He wants to purchase Twitter and needs a $13 billion loan
We believe: The individual constructs electric automobiles and launches spacecraft. He’ll be a breeze on Twitter. He is also the richest person.
If I am a bank, I can’t see any danger. So I say alright I will give you the advance.
Important detail: We should apply for the loan on Twitter’s behalf, not Elon Musk’s, according to Elon.

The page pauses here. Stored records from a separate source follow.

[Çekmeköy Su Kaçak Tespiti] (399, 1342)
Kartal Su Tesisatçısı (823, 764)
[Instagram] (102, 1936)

He gains two advantages from this:1) He has to pay $13 billion less, and 2) Twitter, not Elon Musk, will go bankrupt if things go wrong. But keep this in mind: I manage a bank. Risk isn’t my thing. On my balance sheet, I don’t want such a large loan. Therefore, I choose to sell the loan.
My friends, this is known as a leveraged buyout (LBO):
A wealthy man seeking to acquire a business receives a substantial loan from a bank. The massive loan is then sold by banks to mutual funds and loan asset managers. The cycle continues when banks provide loans to the next wealthy individual.
I enjoy LBOs:1) The LBO market is quite large (146 billion dollars) and profitable.
However, Elon came about. He started giving random blue ticks and scaring advertisers after taking my loan and purchasing Twitter.
Due to this fact, people are refusing to purchase the loan from me because they believe Elon cannot fix Twitter.
This is a major issue. I’ll have to keep the goddamn loan myself if I can’t sell it.
But more importantly, I won’t be able to help the next wealthy individual who wants to buy a business .The LBO market will also end.
This is precisely what is taking place right now.
Elon Musk received a $13 billion loan for Twitter from seven banks, including Morgan Stanley and Barclays. However, nobody wanted to purchase this loan when they went to sell it. Their best offer was to sell the loan at a loss of $500 million.
As a result, the banks chose not to sell the loan. Instead, they will wait until next year to sell the loan and then try again. This means that banks can’t finance any more LBOs or the huge $146 billion LBO market.